Quando ele chegou a sua casa, a conselheira tutelar havia se transformado em candidata oficial à prefeita. “Foi tudo muito rápido, não tive nem tempo de ligar para Rogério. Gilmar me acionou do cartório me pedindo para trazer todos os meus documentos porque eu iria disputar no lugar dele”, conta Adriana.
Dona Júlia, 74 anos, viúva do varão Gaudêncio, conta que a vocação para o sacerdócio da política por parte da filha é herança legitima do pai. “Já veio do berço. Ela animava os comícios e todos os eventos de campanha do pai”, relata. Rogério, por sua vez, afirma que se apaixonou por Adriana depois de conhecê-la num comício. “Ela estava no palanque com o pai quando meus olhos foram em sua direção. Foi amor à primeira vista”, revela o maridão.
Adriana, Rogério e os três filhos moram no distrito de Lagoa de João Carlos, o maior do município, quase do tamanho da sede, distante 10 km.

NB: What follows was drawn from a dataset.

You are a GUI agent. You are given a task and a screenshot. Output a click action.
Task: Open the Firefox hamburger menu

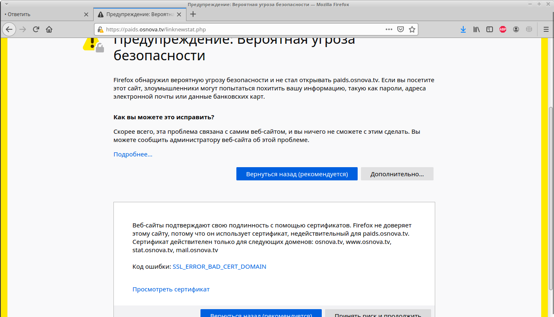tap(546, 29)
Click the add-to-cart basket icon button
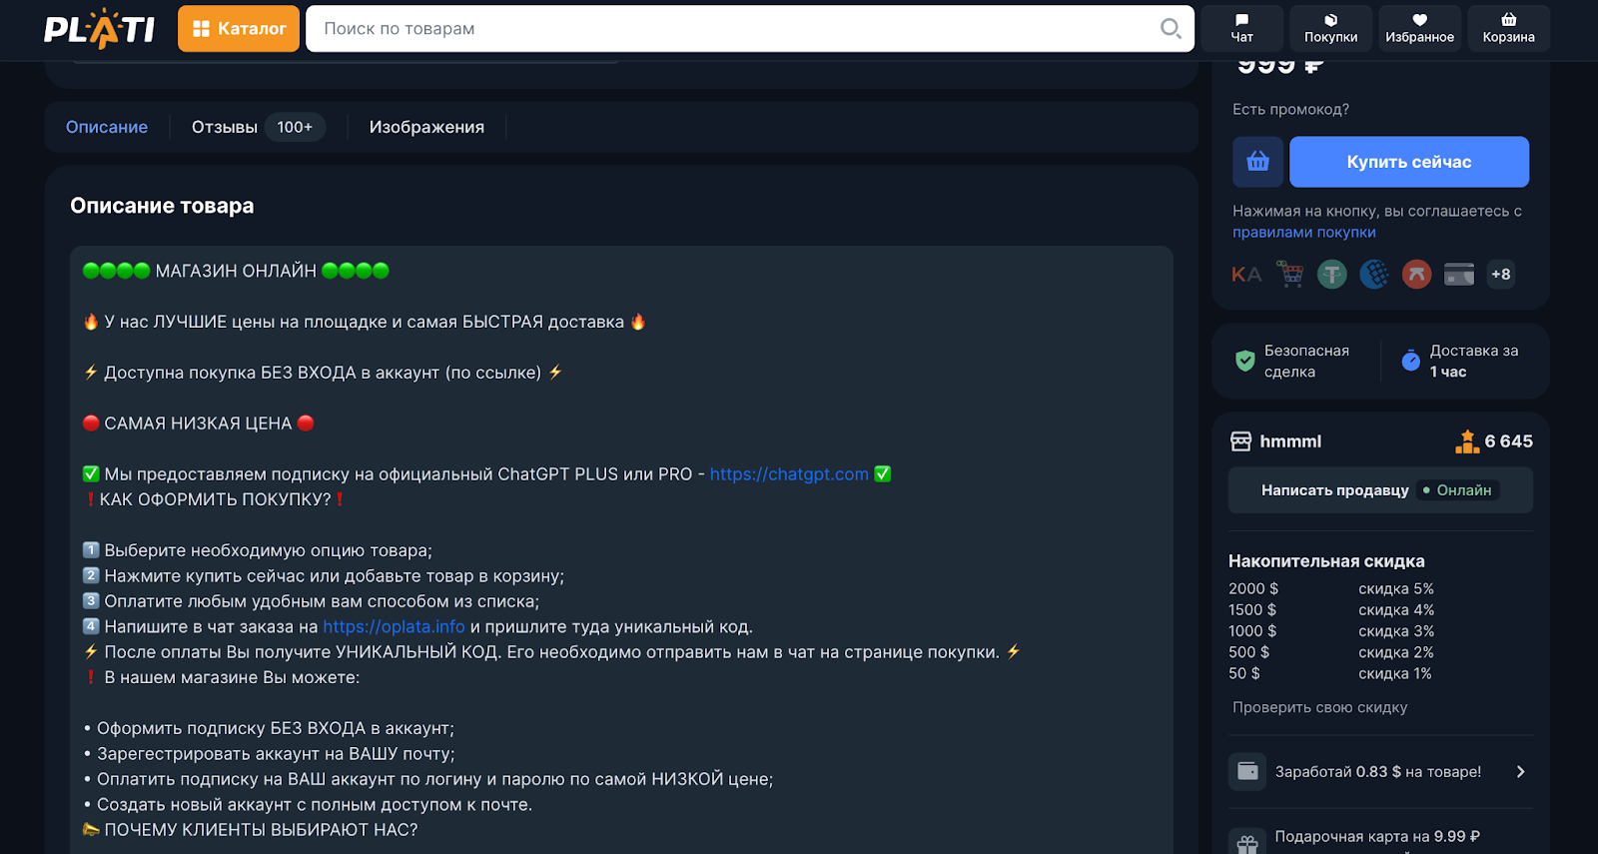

Foi lá onde nasceu e o pai reinou até a morte, em 2013. Com uma população em torno de 4,5 mil habitantes, abandonada pelo prefeito, que sequer acabou as obras da reforma do único posto de saúde, a localidade foi palco de uma acachapante vitória da socialista.
Ali, bateu o adversário por 667 votos de frente. “Minha vitória é fruto também do desgoverno que Frei Miguelinho vive”, diz Adriana, apontando para duas obras abandonadas no distrito – o posto e uma praça. “Aqui, o prefeito é um fantasma”, reforça o vereador Moisés Ferreira (PSB), o único a escapar nas urnas dos atuais nove vereadores. “Eu já previa que a renovação na Câmara seria alta”, acrescenta. Moisés, ao contrário dos seus colegas, que viram seus votos virarem cinzas, aumentou sua votação de 499 em 2012 para 708 nesta eleição.